■ **Exercise**
Print nothing but the lines below starting at the line that holds "You are a GUI" and ending at the line that holds "This screenshot has height=620, width=1536.", including both, each exactly as written.

■ **Provided records**

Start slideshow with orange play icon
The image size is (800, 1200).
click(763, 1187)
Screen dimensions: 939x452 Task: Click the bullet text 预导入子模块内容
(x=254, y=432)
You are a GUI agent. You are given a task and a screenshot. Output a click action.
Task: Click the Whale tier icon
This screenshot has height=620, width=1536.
==
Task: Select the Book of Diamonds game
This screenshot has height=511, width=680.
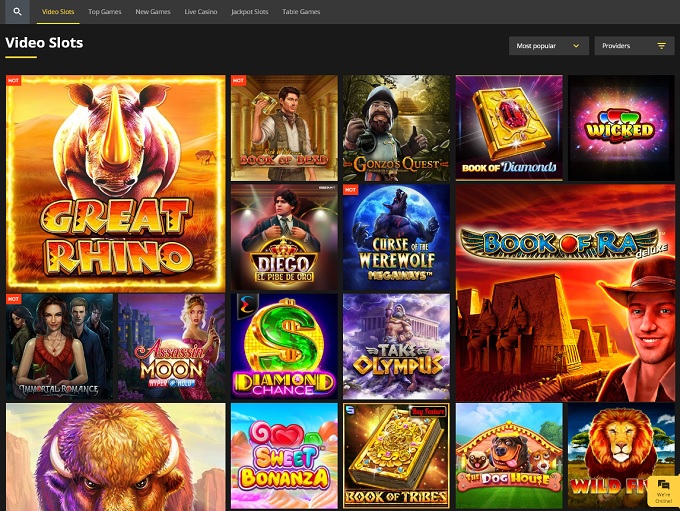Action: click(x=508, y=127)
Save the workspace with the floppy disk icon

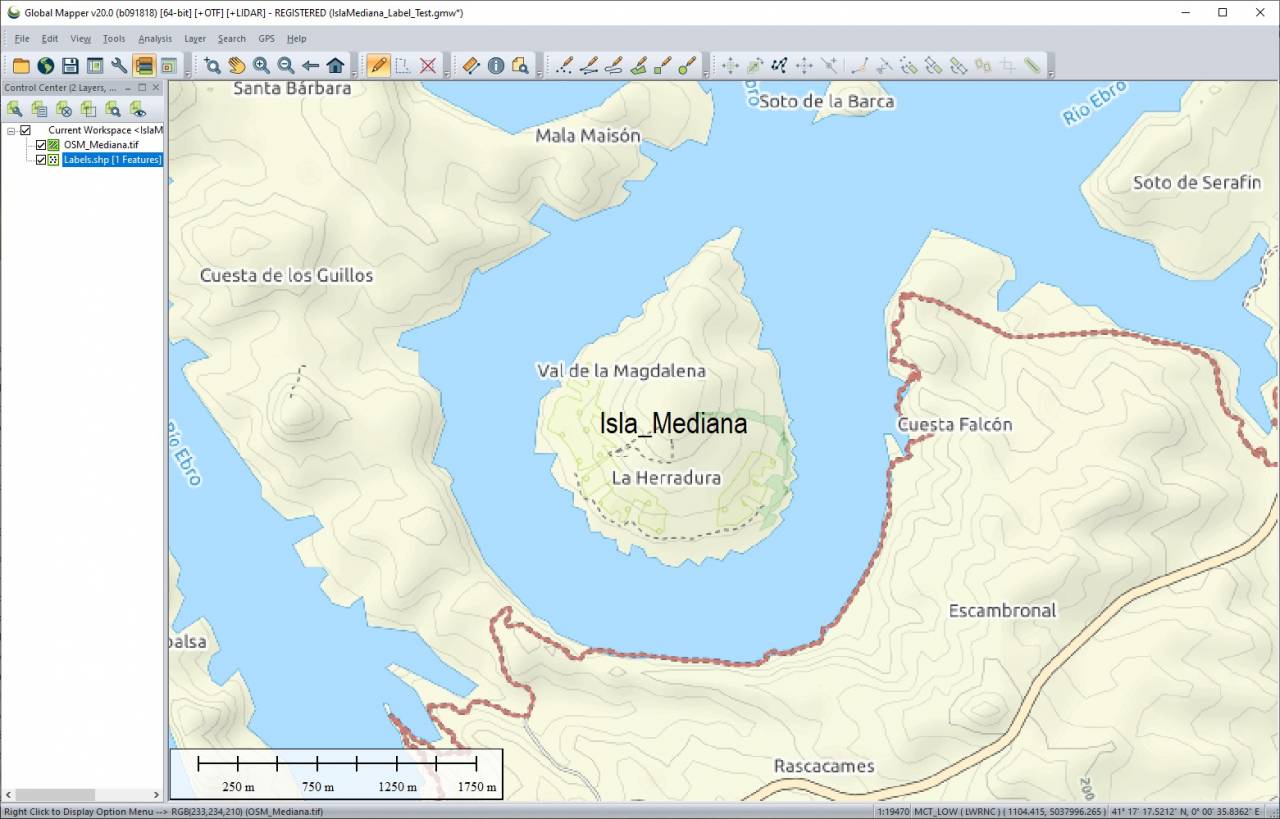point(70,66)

■ **Response to the exercise**
You are a GUI agent. You are given a task and a screenshot. Output a click action.
Task: Click the Whale tier icon
This screenshot has height=620, width=1536.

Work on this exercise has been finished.